New Parthenon, 15 octubre

T
odos los días recibo cartas de gente que solicita socorros, subsidios, subvenciones y empréstitos. Las leo por curiosidad y luego las quemo. Una de ellas, llegada hoy, la conservo por su singularidad.

«Distinguido señor:

»No se niegue a leer mi historia. Únicamente después de conocerla, decidirá si merezco o no su ayuda.

»Mi padre poseía un negocio de armería y, de muchacho, me tenía con él. Pronto pude comprender que muchos de los que venían a comprarnos
brownings
se mataban o mataban a la mujer o al enemigo.

»Se despertó en mi alma tal horror hacia el comercio de mi padre, que decidí estudiar medicina. De este modo podría ser un contrapeso al mal que él directamente favorecía. Mi padre vende la muerte, pensaba para mí mismo; yo venderé la vida y combatiré la muerte.
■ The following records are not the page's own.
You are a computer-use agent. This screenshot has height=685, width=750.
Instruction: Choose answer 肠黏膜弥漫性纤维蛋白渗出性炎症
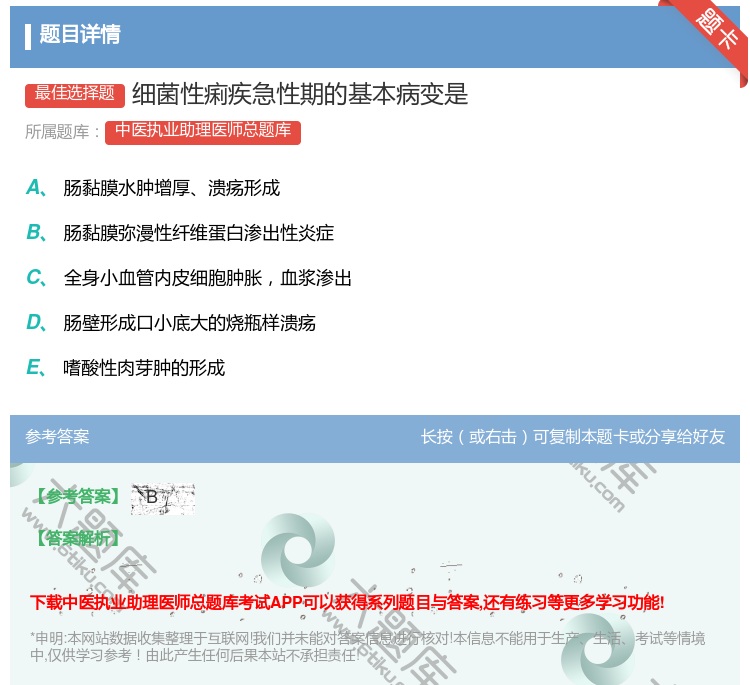click(x=198, y=233)
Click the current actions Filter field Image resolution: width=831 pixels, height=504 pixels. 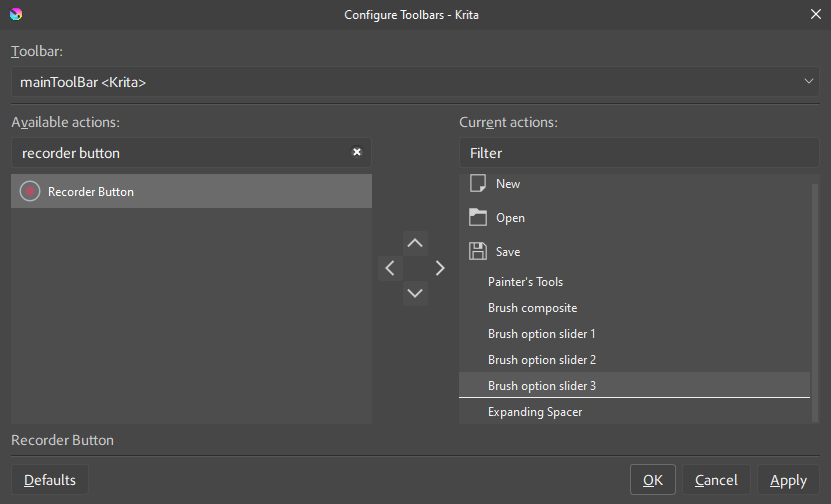pos(638,153)
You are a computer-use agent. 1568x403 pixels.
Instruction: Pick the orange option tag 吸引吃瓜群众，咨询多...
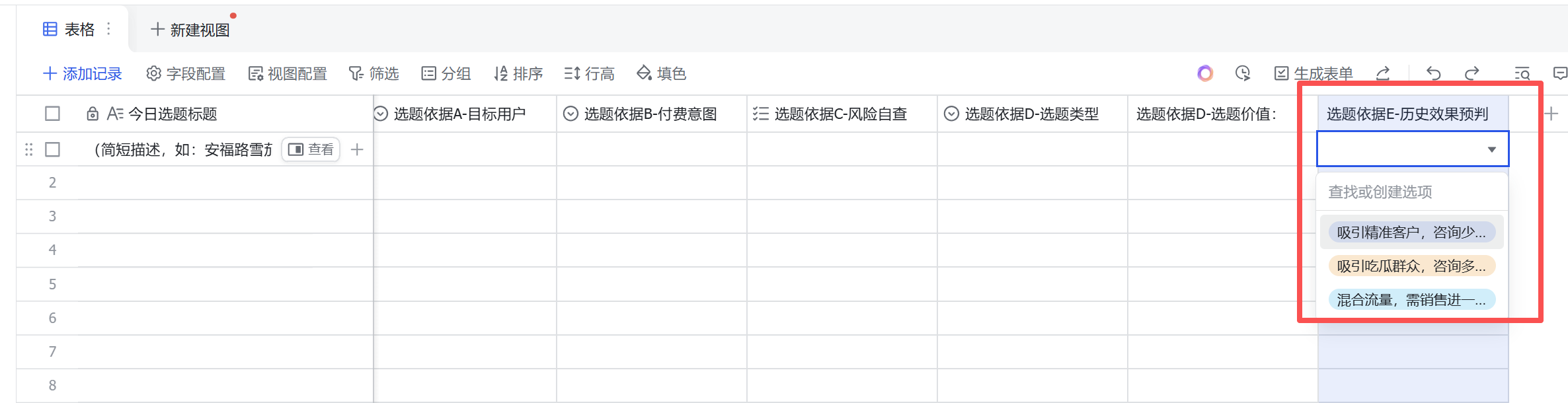1411,266
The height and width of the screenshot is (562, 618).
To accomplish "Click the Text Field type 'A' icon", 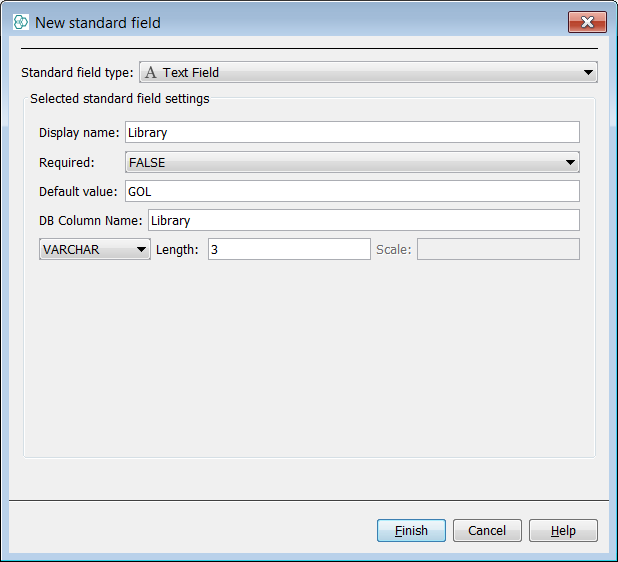I will pyautogui.click(x=151, y=73).
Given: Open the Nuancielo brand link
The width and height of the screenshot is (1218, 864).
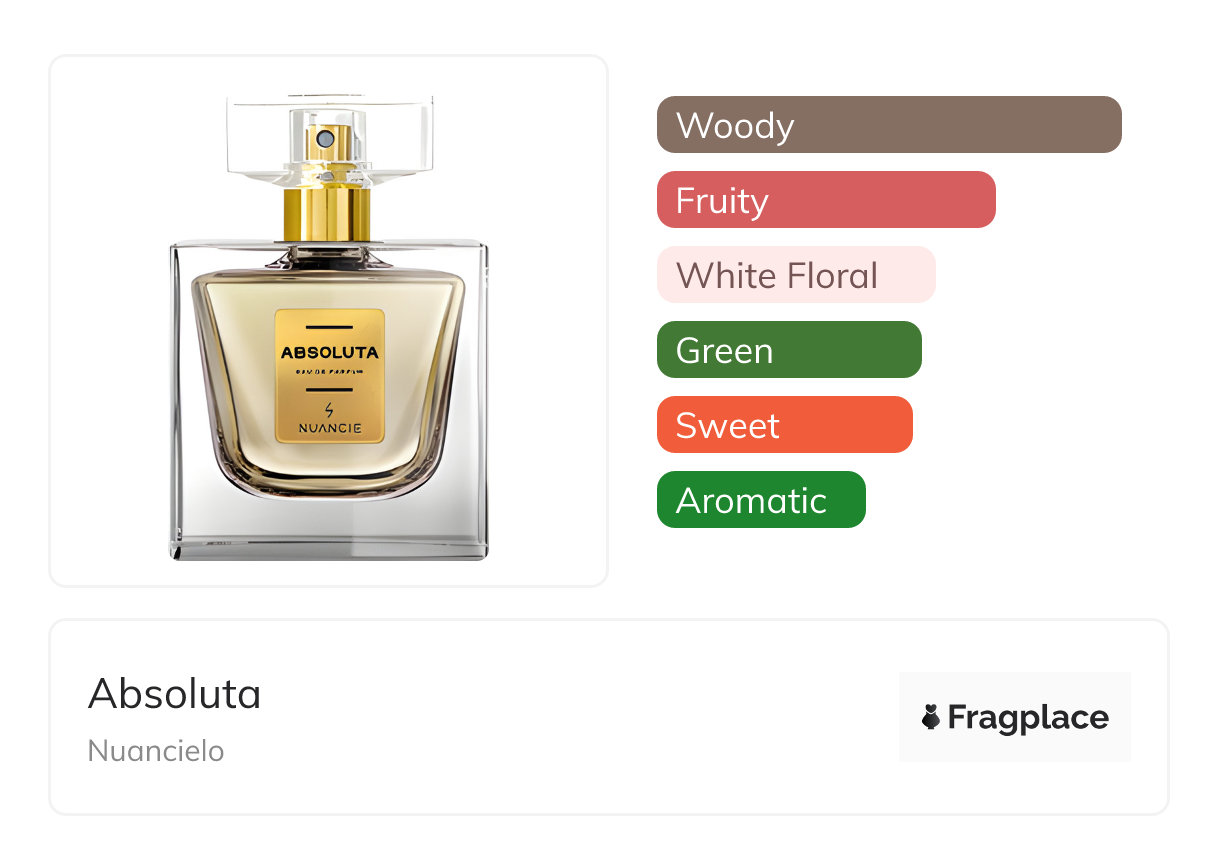Looking at the screenshot, I should click(156, 751).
Apenas licenciado, comencé a ejercer mi arte en Minneapolis. Al principio los clientes eran pocos, pero estaba satisfecho de mí. Ninguno de mis enfermos moría; es verdad que se trataba siempre de enfermedades ligeras. Poco a poco mi sensatez médica me proporcionó una vasta y escogida clientela. Y entonces comenzaron los desastres. Un muerto, dos, tres, cuatro muertos en un año. Examinando escrupulosamente, después del fallecimiento, mis diagnósticos y las curas ordenadas, me convencí de que, al menos en la mitad de los casos, la culpa del fallecimiento era mía. Había divagado desde el principio, no había sabido valorar justamente un grupo de síntomas, no había tenido en cuenta la constitución y la idiosincrasia del enfermo. Mis colegas, al escuchar mis desconsoladas confidencias, se reían de mí. Pero yo no me podía reír. Me había consagrado a la medicina para vencer a la muerte y no para ayudarla. Y como los fallecimientos continuaban a pesar de todo e incluso aumentaban, me decidí a abandonar la profesión y la ciudad.
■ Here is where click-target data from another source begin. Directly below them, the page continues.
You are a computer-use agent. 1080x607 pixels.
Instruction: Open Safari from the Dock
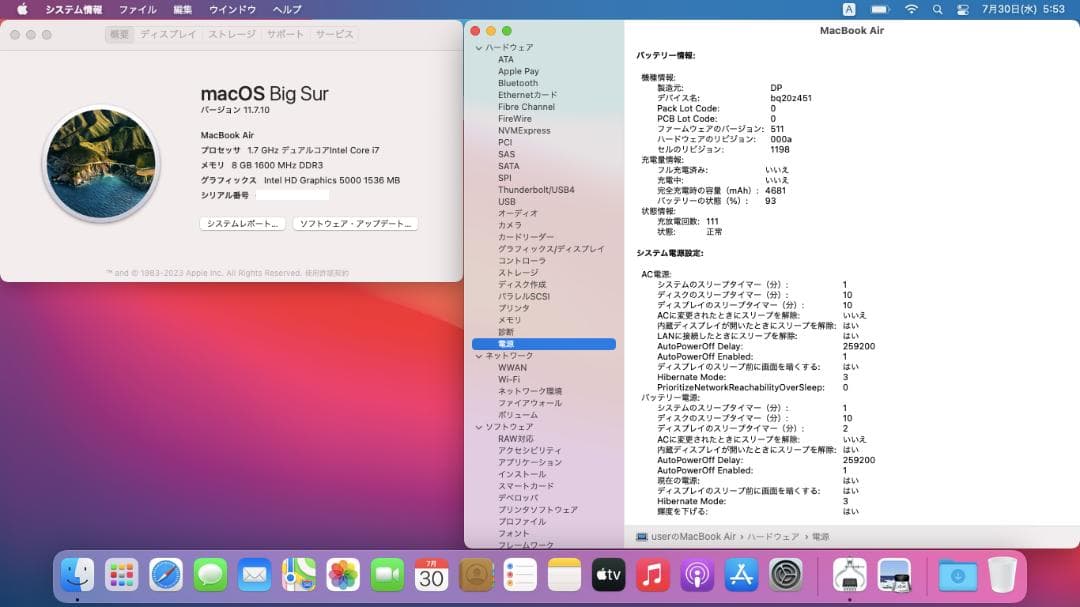166,576
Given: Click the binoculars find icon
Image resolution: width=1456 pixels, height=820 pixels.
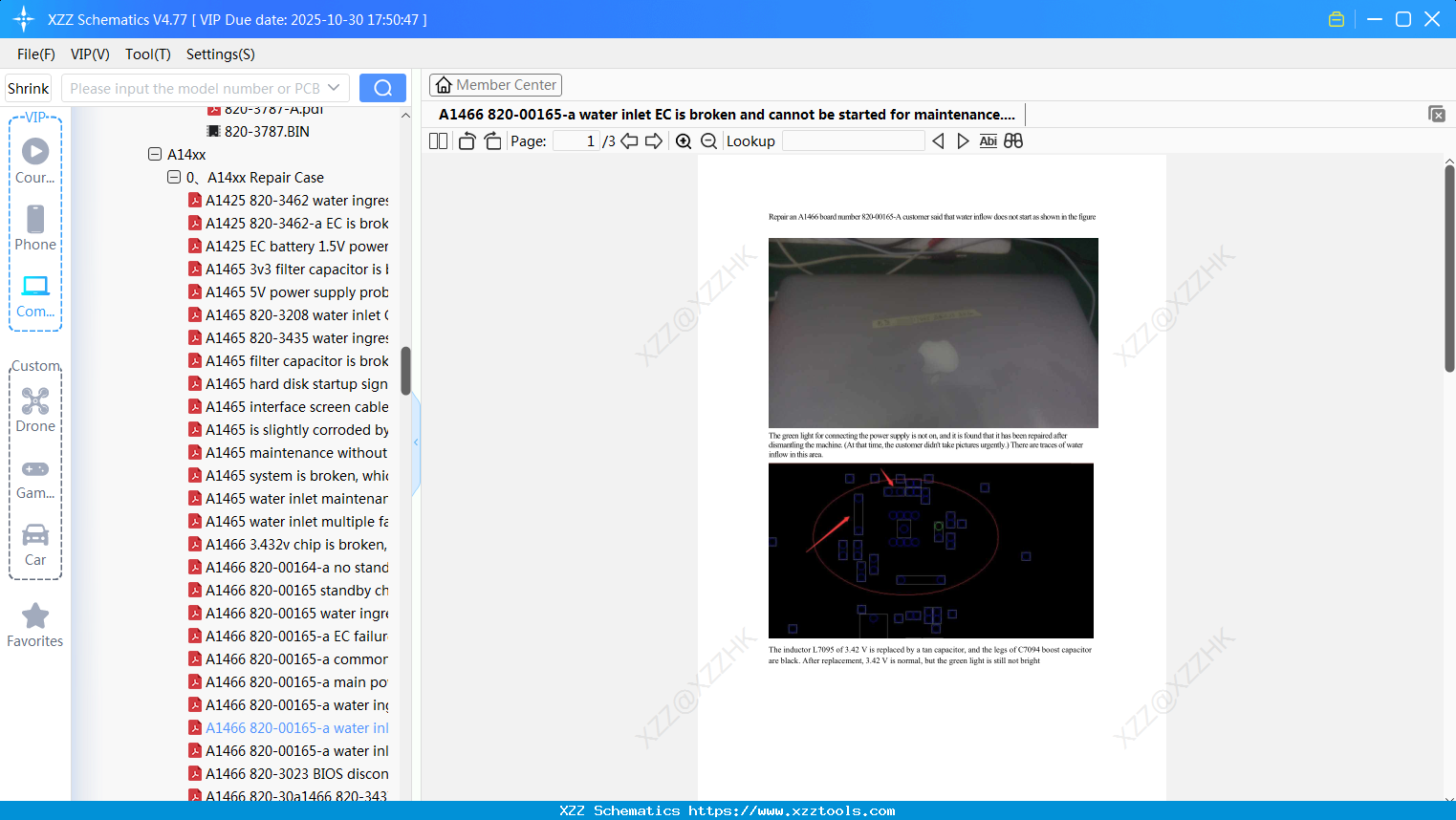Looking at the screenshot, I should coord(1013,140).
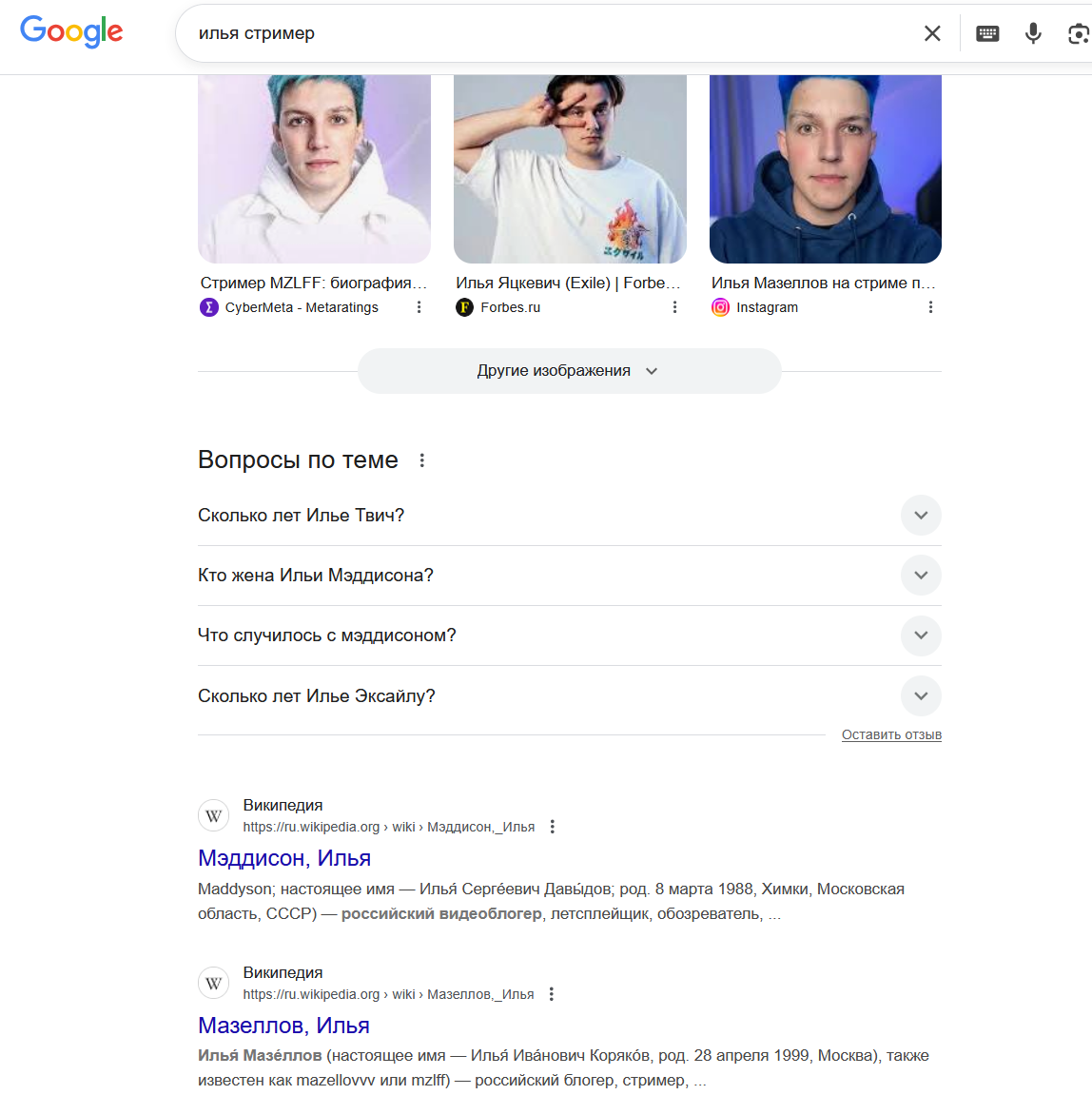
Task: Open three-dot menu beside Вопросы по теме
Action: pyautogui.click(x=421, y=460)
»Me fue fácil, habiendo estudiado la medicina, obtener una patente de farmacéutico y abrí una buena farmacia en Oklahoma. De este modo, pensaba, cooperaré también yo a la batalla contra el mal de la muerte, pero sin una directa responsabilidad. No había pasado un año cuando ya me daba cuenta de haber caído en una nueva trampa. Un muchacho tragó por descuido una pastilla de potasa cáustica vendida por mí; una señora se suicidó con el veronal que había comprado en mi botica; una mujer envenenó a su marido con preparados de arsénico que había obtenido de mí con una receta falsa. Tuve que persuadirme de que también los farmacéuticos se hallan expuestos al peligro de ser cómplices de la muerte a domicilio.
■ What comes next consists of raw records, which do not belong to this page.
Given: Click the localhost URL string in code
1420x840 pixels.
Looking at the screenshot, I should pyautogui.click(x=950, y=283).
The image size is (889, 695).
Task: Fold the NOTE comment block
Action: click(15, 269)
»Medité largamente sobre la decisión de una nueva profesión y me persuadí de que la más inocente era la de soldado. Le parecerá una paradoja, pero era, sin embargo, el fruto de una larga meditación. En aquel tiempo, nuestro país no se hallaba en guerra con ningún otro y no había tampoco ninguna probabilidad de que nuestra paz pudiera ser perturbada. Apenas acababa de alistarme cuando estalló la guerra europea y, en el año 17, fui de los primeros enviados a Francia. No podía de ninguna manera volverme atrás: era militar de profesión y además buen ciudadano. La guerra de trincheras me entristeció mucho, pero me consolaba con e pensamiento de que el homicidio era colectivo y que los muertos eran enemigos de América y de la Humanidad. Un día, sin embargo, en 1918, fui llamado para formar parte de un pelotón de ejecución. Se debía fusilar a un desertor. Cuando me hallé delante de aquel harapo humano amarrado al banquillo, el corazón me dio un salto. Pero no podía zafarme de aquel deber ni tampoco disparar al aire, pues un oficial vigilaba nuestros fusiles. Y una vez más fui cómplice de homicidio.

»Apenas terminada la guerra, me licencié. Mi padre había muerto. Vendí inmediatamente el negocio de la armería, pero lo que obtuve no me bastaba para vivir sin trabajar. Con la esperanza de aumentar mi peculio y de hacerme independiente, especulé en Bolsa y, en seis meses, por no ser práctico en negocios, perdí hasta el último dólar. Me puse en busca de una nueva ocupación y tuve que aceptar, obligado por el hambre, un puesto de chófer. Cuando era médico, había poseído un automóvil y sabía guiar bastante bien. Por algún tiempo viví tranquilo, pero finalmente no pude escapar a mi terrible destino. Una noche, en una carretera mal alumbrada, atropellé y maté a una pobre anciana, y un mes después, corriendo a gran velocidad, por orden de mi amo, destrocé a un joven que atravesaba en bicicleta una plaza.